Creating a dynamic force network with the visNetwork package

The visNetwork package is one among the most popular packages in the R community, mainly because it lets you display networks and interact with them without having to invest too much time.

This recipe will get you up and running with this package, showing you all that you need to know to start exploring your network in a fully interactive way.

Getting ready

In order to get started with this recipe, you will need to install and load the visNetwork package to actually produce your network visualizations.

We will also use the jsonlite package to parse the dataset we will use from the JSON format to the data frame:

install.packages(c("visnetwork","jsonlite"))
library(visnetwork)
library(jsonlite)

How to do it...

  1. Download the dataset from the Web and assign it to the Energy object:
    URL <- paste0("https://cdn.rawgit.com/christophergandrud/networkD3/",
      "master/JSONdata/energy.json")
    Energy <- jsonlite::fromJSON(URL)
  2. Now create the nodes object:
    nodes <- data.frame(label = Energy$nodes$name , id = 1:length(Energy$nodes$name))
  3. Create the edges object:
    edges <- data.frame( from = Energy$links$source,
      to = Energy$links$target,
      value = Energy$links$value)
  4. Next, visualize the network:
    visNetwork(nodes,edges)

    This will result in the following interactive visualization:

    How to do it...
  5. Add explicative tooltips to your edges:
    edges <- data.frame( from = Energy$links$source,
      to = Energy$links$target,
      value = Energy$links$value,
      title = paste0("flow = ", Energy$links$value))

    This will make the following tooltip appear when hovering over the edge.color:

    How to do it...
  6. Next, we will add a legend to the plot.

    Adding a legend will require you to introduce groups in your data. Therefore, we will need to modify the nodes object:

    nodes <- data.frame(label = Energy$nodes$name ,
      group = c("Group A", "Group B"),
      id = c(1:length(Energy$nodes$name)))

    A legend will then be added when you run the following code:

    visNetwork(nodes,edges) %>%
      visLegend() 
    How to do it...
  7. We will now add navigation buttons:

    Adding a navigation button requires that you specify the visInteraction parameter:

    visNetwork(nodes,edges) %>%
      visInteraction(navigationButtons = TRUE)

    Let's take a look at the following image:

    How to do it...

How it works...

In step 1 we download the dataset from the Web and assign it to the Energy object. The dataset we used shows data for energy flows right from their production to their consumption or waste.

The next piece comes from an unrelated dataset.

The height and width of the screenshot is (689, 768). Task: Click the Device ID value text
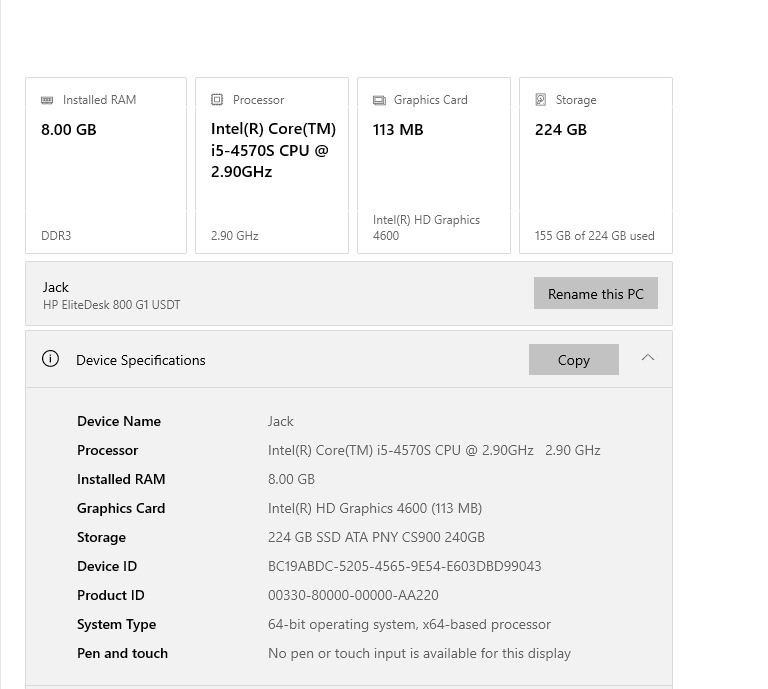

The dataset is composed of a nodes data frame and a links data.frame, as we can clearly see when we run str(Energy):

List of 2
 $ nodes:'data.frame': 48 obs. of  1 variable:
  ..$ name: chr [1:48] "Agricultural 'waste'" "Bio-conversion" "Liquid" "Losses" ...
 $ links:'data.frame': 68 obs. of  3 variables:
  ..$ source: int [1:68] 0 1 1 1 1 6 7 8 10 9 ...
  ..$ target: int [1:68] 1 2 3 4 5 2 4 9 9 4 ...
  ..$ value : num [1:68] 124.729 0.597 26.862 280.322 81.144 …

The nodes data frame contains label of our nodes, while the links data frame basically contains the connection between our nodes weighted by an amount (value attribute) representing the flow going from one node to another.

To apply this recipe to your data, you should have them arranged in two distinct data frames with the following structure:

  • The nodes data frame:
    • Nodes: This is a vector of all your nodes' names, with no duplications
  • The links data frame:
    • From: This is a numeric column showing the first node of every connection in your diagram. Let's say that if you want to introduce a connection between the first and the third nodes defined with Nodes, you should write 0 here (and 3 within the to argument) as shown in this example; be aware that first node has value 0 and not 1
    • To: This is a numeric column showing the end of every connection within your diagram
    • Weight: This is the value of your connection, meaning how much of your flow passes through this connection

The second data frame is useful for you to underline, in that the second data frame is rightly named hedge list, where each observation represents a hedge of your network.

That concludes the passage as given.